27 octobre 2010 : Immunités juridictionnelles ( rapport - première lecture )

B. LE RÉGIME DES IMMUNITÉS DES ETATS EN DROIT INTERNATIONAL

Les règles régissant les immunités juridictionnelles des Etats en droit international sont principalement d'origine coutumière.

Il existe toutefois des règles conventionnelles dans ce domaine. Ainsi, on peut mentionner la Convention européenne sur l'immunité des Etats, signée à Bâle en 1972 et entrée en vigueur en 19761(*). Cette convention impose à tout Etat contractant l'obligation de donner effet aux jugements rendus contre lui par les tribunaux d'un autre Etat contractant. Le texte de la convention énumère un certain nombre de cas dans lesquels un Etat contractant ne peut invoquer son immunité de juridiction ou d'exécution. Dans tous les autres cas, ces immunités doivent lui être accordées, le principe étant qu'il est interdit pour un Etat contractant de mettre en oeuvre une mesure d'exécution forcée sur les biens d'un autre Etat contractant.

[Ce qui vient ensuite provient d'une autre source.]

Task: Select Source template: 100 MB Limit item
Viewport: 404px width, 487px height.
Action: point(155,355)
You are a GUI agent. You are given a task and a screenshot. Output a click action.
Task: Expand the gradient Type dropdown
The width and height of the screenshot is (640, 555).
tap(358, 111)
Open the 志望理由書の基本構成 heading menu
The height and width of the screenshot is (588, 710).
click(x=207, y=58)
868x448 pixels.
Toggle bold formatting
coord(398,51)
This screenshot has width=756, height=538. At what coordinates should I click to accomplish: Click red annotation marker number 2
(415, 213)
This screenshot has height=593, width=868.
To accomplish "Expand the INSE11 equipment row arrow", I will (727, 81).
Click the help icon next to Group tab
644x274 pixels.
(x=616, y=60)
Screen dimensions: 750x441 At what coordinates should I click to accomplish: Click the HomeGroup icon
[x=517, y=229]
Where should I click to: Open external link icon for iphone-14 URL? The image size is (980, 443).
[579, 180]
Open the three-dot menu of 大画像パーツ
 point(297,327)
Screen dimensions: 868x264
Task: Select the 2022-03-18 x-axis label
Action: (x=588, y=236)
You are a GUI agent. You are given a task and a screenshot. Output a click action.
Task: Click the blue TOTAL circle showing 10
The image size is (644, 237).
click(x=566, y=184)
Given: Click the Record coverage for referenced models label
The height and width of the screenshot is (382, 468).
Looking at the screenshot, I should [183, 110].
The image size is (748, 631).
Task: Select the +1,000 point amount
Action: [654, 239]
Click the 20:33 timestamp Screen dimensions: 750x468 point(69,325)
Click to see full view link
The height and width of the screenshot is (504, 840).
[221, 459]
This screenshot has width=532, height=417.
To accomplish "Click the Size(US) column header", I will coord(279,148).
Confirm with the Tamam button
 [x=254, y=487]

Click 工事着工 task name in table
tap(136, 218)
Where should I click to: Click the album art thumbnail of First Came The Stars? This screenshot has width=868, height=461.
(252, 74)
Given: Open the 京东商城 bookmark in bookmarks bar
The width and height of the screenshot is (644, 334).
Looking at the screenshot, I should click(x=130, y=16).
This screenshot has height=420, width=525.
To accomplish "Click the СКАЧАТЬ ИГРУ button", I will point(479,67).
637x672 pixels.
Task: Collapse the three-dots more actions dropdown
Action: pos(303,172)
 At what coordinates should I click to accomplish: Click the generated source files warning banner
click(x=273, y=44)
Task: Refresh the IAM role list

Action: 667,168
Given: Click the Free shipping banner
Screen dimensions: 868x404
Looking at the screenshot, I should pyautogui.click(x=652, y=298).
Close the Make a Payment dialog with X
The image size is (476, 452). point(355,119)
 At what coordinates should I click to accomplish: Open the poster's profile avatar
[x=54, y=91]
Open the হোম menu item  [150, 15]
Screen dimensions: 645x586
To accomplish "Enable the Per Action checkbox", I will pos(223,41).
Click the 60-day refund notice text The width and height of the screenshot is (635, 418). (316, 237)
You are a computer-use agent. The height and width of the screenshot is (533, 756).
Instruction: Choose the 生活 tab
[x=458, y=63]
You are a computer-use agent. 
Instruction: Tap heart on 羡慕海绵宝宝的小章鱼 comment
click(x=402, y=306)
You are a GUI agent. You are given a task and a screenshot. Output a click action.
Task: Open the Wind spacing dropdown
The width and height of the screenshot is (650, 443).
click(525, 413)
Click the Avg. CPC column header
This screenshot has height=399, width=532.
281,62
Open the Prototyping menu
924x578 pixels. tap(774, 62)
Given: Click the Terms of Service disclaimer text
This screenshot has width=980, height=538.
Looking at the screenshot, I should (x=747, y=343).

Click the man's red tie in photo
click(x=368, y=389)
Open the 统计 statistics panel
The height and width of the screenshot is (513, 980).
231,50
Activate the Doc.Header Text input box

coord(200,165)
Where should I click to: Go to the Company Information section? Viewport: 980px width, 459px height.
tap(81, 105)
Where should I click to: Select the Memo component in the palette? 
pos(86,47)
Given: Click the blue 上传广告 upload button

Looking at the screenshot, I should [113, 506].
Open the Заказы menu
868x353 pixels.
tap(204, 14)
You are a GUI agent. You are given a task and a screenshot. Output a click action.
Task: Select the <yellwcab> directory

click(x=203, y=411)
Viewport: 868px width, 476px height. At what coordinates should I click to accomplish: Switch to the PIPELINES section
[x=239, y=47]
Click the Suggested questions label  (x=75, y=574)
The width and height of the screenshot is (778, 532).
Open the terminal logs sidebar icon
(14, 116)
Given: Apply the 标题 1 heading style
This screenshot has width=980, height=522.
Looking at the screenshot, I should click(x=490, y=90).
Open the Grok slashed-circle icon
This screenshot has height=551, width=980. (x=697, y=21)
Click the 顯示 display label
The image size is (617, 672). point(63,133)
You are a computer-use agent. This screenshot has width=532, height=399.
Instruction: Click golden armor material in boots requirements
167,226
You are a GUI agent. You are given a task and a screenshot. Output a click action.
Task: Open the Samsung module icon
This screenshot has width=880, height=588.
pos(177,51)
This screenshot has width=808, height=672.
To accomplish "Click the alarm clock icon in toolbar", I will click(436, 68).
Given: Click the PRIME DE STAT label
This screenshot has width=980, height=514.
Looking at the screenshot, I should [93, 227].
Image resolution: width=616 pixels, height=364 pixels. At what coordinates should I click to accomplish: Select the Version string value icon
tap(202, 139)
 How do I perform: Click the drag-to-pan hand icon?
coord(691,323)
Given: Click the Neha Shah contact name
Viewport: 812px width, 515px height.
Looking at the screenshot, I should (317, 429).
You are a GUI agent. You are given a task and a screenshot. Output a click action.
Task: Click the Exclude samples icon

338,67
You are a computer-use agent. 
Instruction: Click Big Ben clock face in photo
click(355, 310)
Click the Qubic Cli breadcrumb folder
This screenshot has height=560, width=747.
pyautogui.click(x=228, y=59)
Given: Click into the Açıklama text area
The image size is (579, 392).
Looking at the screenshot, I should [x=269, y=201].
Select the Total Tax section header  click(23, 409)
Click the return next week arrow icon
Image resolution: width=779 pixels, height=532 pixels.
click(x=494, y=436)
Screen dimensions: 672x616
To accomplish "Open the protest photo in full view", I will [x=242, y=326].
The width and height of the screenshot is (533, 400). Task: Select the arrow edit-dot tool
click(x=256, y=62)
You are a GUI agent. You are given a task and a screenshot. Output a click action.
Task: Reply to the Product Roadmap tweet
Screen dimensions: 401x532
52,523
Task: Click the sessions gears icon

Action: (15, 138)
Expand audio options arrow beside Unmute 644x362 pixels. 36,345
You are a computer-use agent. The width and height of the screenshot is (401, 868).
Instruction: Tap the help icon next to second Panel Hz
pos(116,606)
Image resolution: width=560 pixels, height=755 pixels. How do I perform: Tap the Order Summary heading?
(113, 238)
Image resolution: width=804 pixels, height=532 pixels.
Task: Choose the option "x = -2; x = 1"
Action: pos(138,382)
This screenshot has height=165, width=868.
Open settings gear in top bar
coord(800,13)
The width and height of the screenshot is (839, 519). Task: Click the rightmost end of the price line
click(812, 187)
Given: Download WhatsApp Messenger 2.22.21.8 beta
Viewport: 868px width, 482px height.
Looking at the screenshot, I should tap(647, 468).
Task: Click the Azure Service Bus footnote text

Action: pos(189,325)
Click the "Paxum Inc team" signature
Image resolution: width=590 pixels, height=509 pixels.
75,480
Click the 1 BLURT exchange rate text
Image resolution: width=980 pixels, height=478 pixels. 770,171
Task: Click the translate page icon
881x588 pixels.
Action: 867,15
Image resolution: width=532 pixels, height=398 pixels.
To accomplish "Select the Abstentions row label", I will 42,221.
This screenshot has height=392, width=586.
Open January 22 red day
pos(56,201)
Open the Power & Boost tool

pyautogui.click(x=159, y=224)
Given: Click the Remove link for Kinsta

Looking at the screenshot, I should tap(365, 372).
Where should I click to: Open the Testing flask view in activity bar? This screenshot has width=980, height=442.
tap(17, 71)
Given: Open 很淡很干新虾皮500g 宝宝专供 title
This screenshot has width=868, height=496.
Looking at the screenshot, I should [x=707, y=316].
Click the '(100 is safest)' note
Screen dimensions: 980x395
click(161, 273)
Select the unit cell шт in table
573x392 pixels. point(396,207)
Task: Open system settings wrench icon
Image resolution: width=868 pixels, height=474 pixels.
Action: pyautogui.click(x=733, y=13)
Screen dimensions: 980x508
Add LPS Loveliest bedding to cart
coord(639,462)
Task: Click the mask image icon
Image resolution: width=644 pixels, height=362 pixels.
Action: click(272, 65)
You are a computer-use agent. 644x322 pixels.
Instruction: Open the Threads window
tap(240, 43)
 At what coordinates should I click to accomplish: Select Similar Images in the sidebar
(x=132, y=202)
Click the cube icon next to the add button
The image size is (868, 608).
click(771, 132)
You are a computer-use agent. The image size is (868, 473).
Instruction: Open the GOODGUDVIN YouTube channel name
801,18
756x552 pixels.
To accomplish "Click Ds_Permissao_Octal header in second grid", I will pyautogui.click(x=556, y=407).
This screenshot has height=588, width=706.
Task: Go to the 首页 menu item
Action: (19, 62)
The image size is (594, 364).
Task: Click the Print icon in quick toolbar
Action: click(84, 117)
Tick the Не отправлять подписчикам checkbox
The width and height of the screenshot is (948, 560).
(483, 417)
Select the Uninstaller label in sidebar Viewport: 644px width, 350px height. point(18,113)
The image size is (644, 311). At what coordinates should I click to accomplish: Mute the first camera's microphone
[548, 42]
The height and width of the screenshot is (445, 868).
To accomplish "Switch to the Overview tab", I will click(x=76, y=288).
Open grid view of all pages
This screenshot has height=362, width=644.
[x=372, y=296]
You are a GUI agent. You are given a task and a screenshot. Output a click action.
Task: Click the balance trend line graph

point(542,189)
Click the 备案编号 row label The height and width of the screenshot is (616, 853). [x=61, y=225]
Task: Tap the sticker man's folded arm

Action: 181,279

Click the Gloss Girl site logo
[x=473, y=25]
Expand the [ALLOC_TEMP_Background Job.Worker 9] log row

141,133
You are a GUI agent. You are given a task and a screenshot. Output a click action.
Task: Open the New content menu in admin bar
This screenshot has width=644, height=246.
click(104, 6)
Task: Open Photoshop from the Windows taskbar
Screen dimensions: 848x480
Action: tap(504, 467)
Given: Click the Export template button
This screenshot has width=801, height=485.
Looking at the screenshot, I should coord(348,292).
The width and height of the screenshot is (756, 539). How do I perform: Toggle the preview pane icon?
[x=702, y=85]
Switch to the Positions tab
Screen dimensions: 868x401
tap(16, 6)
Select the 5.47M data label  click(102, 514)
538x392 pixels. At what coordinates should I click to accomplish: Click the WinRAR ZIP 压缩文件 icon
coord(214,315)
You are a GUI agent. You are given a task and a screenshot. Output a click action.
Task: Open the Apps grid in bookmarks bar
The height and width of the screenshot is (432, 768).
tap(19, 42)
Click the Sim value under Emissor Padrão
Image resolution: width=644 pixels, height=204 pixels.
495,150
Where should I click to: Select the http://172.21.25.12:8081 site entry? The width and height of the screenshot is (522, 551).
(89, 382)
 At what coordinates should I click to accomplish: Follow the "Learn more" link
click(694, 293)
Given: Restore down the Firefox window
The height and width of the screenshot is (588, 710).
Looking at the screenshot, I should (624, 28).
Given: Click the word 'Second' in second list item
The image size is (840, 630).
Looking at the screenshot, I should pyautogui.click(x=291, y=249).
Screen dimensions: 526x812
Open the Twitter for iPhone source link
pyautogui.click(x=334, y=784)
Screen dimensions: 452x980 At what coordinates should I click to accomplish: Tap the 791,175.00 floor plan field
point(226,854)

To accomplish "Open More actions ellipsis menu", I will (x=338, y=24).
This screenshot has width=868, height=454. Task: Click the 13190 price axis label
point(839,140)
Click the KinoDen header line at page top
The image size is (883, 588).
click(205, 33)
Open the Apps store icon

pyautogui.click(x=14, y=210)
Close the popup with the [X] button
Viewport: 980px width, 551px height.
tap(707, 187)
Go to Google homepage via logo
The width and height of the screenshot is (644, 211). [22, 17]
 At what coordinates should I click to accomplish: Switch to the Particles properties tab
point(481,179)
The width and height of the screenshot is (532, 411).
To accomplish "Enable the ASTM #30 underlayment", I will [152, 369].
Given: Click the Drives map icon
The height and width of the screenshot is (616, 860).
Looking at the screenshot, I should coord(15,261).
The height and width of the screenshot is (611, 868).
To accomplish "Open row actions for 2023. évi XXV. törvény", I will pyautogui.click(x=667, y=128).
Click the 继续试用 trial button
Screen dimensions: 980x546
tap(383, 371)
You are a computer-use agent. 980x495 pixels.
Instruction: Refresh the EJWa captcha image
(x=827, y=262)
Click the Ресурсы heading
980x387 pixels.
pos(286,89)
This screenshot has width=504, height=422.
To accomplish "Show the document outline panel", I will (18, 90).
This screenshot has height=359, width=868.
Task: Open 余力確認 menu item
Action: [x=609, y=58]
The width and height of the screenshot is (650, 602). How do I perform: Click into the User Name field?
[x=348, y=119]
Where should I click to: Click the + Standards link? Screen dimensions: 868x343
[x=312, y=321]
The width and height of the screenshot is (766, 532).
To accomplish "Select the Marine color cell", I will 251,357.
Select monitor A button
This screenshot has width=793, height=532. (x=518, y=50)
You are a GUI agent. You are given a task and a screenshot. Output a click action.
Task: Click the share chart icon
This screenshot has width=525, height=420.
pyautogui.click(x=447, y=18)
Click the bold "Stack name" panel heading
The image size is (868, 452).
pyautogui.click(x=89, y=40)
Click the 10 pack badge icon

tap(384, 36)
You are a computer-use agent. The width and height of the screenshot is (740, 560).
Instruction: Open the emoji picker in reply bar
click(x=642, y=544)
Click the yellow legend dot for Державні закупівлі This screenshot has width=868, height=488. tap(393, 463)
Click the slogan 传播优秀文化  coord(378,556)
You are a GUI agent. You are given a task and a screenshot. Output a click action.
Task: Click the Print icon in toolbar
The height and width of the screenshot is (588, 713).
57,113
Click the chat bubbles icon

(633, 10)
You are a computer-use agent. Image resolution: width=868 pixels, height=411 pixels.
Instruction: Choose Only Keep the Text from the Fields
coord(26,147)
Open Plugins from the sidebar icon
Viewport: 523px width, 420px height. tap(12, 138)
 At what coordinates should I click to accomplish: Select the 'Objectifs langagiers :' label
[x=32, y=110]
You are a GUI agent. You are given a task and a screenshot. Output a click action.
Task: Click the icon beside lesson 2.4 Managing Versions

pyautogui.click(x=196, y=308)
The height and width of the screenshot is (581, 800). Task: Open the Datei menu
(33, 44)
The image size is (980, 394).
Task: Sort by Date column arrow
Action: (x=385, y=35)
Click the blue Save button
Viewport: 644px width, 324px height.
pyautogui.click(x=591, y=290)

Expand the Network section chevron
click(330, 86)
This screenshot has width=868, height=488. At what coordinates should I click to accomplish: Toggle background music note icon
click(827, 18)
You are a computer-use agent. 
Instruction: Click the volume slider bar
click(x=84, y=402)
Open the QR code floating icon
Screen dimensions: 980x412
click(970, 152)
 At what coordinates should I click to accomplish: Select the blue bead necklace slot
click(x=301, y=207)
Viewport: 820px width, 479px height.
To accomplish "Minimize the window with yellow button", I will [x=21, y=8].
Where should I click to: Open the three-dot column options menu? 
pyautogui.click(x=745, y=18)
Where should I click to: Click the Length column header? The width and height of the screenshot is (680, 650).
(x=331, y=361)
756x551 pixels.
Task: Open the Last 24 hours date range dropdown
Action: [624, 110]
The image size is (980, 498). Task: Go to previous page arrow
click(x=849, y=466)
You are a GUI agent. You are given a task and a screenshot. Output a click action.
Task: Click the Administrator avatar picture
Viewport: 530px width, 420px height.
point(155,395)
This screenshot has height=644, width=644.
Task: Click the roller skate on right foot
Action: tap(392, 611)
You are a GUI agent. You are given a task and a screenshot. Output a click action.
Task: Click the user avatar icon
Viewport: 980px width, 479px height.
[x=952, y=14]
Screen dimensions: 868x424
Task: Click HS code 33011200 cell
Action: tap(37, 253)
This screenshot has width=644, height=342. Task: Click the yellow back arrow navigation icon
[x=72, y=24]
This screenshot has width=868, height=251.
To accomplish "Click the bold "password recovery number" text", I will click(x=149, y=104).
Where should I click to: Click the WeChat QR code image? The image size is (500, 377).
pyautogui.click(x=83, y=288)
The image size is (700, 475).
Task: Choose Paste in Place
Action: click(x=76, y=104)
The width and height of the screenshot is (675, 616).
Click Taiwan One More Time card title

La Commission du droit international (CDI) s'est saisie de la question des immunités juridictionnelles des Etats dès 1949, en ce qui concerne les cas spécifiques des navires d'Etat, des biens et avoirs des missions diplomatiques et consulaires. L'Institut du droit international (IDI) a, pour sa part, adopté le 2 septembre 1991, après de nombreuses controverses, une résolution sur l'immunité de juridiction et d'exécution des Etats.

C. LE RÉGIME DES IMMUNITÉS DES ETATS EN DROIT FRANÇAIS

En France, les immunités de juridiction et d'exécution ne font l'objet que de très peu de textes de loi2(*). Aussi, la jurisprudence constitue la principale source de droit en la matière.

Le principe de l'immunité des Etats étrangers a été posé en droit français pour la première fois par la Cour de cassation dans un arrêt du 22 janvier 18493(*), aux termes duquel : « un gouvernement ne peut être soumis, pour les engagements qu'il contracte, à la juridiction d'un Etat étranger ».

La jurisprudence établit une distinction entre l'immunité de juridiction et l'immunité d'exécution.

1. Les immunités de juridictions

Le Conseil d'Etat a rappelé que l'immunité ne pouvait être invoquée par un Etat que devant un tribunal étranger4(*).

Seules se voient accorder l'immunité les activités « spécifiquement publiques », c'est-à-dire effectuées dans le cadre d'actes de puissance publique ou d'une mission de service public5(*).

Le bénéfice des immunités s'étend à des entités autres que les instances gouvernementales ou administratives dès lors que celles-ci agissent par ou pour le compte d'un Etat étranger6(*), même si elles possèdent une personnalité juridique propre. Pour autant, les immunités ne sauraient bénéficier à tous les démembrements des Etats étrangers, telles les collectivités territoriales, car « l'immunité de juridiction n'existe qu'au profit des Etats souverains »7(*).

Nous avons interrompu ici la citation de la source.